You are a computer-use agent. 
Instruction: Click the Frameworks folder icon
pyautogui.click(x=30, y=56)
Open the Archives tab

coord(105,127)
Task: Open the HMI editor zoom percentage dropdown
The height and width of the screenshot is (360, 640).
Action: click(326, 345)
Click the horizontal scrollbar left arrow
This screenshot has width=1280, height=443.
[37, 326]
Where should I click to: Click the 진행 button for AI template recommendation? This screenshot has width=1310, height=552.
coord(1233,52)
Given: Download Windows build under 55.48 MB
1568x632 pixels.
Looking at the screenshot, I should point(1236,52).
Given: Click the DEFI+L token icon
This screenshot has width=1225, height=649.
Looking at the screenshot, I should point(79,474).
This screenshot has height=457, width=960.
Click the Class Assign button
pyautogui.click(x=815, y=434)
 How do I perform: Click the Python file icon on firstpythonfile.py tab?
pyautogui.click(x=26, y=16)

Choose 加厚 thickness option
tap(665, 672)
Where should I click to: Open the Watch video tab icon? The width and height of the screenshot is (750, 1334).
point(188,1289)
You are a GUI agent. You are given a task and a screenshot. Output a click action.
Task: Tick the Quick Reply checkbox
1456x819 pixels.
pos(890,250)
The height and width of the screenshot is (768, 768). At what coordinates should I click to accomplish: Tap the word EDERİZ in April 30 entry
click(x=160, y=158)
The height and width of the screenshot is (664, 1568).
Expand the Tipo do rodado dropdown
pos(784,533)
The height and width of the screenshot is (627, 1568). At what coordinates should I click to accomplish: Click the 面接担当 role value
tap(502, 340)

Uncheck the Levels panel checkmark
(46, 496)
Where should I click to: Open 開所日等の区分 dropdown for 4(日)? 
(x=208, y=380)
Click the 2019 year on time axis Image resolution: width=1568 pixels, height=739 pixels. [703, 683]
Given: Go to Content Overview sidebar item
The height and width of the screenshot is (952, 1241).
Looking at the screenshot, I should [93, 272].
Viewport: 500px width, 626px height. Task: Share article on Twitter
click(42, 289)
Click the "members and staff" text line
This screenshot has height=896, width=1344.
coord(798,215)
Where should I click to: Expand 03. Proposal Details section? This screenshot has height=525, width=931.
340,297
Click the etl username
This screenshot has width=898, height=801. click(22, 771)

━━━━━━

Return all the data exactly as given.

You are a computer-use agent. 
Instruction: Click the Frameworks folder icon
pyautogui.click(x=30, y=56)
Open the Archives tab

coord(105,127)
Task: Open the HMI editor zoom percentage dropdown
The height and width of the screenshot is (360, 640).
Action: click(326, 345)
Click the horizontal scrollbar left arrow
This screenshot has width=1280, height=443.
[37, 326]
Where should I click to: Click the 진행 button for AI template recommendation? This screenshot has width=1310, height=552.
coord(1233,52)
Given: Download Windows build under 55.48 MB
1568x632 pixels.
Looking at the screenshot, I should point(1236,52).
Given: Click the DEFI+L token icon
This screenshot has width=1225, height=649.
Looking at the screenshot, I should point(79,474).
This screenshot has height=457, width=960.
Click the Class Assign button
pyautogui.click(x=815, y=434)
 How do I perform: Click the Python file icon on firstpythonfile.py tab?
pyautogui.click(x=26, y=16)

Choose 加厚 thickness option
tap(665, 672)
Where should I click to: Open the Watch video tab icon? The width and height of the screenshot is (750, 1334).
point(188,1289)
You are a GUI agent. You are given a task and a screenshot. Output a click action.
Task: Tick the Quick Reply checkbox
1456x819 pixels.
pos(890,250)
The height and width of the screenshot is (768, 768). At what coordinates should I click to accomplish: Tap the word EDERİZ in April 30 entry
click(x=160, y=158)
The height and width of the screenshot is (664, 1568).
Expand the Tipo do rodado dropdown
pos(784,533)
The height and width of the screenshot is (627, 1568). At what coordinates should I click to accomplish: Click the 面接担当 role value
tap(502, 340)

Uncheck the Levels panel checkmark
(46, 496)
Where should I click to: Open 開所日等の区分 dropdown for 4(日)? 
(x=208, y=380)
Click the 2019 year on time axis Image resolution: width=1568 pixels, height=739 pixels. [703, 683]
Given: Go to Content Overview sidebar item
The height and width of the screenshot is (952, 1241).
Looking at the screenshot, I should [93, 272].
Viewport: 500px width, 626px height. Task: Share article on Twitter
click(42, 289)
Click the "members and staff" text line
This screenshot has height=896, width=1344.
coord(798,215)
Where should I click to: Expand 03. Proposal Details section? This screenshot has height=525, width=931.
340,297
Click the etl username
This screenshot has width=898, height=801. click(22, 771)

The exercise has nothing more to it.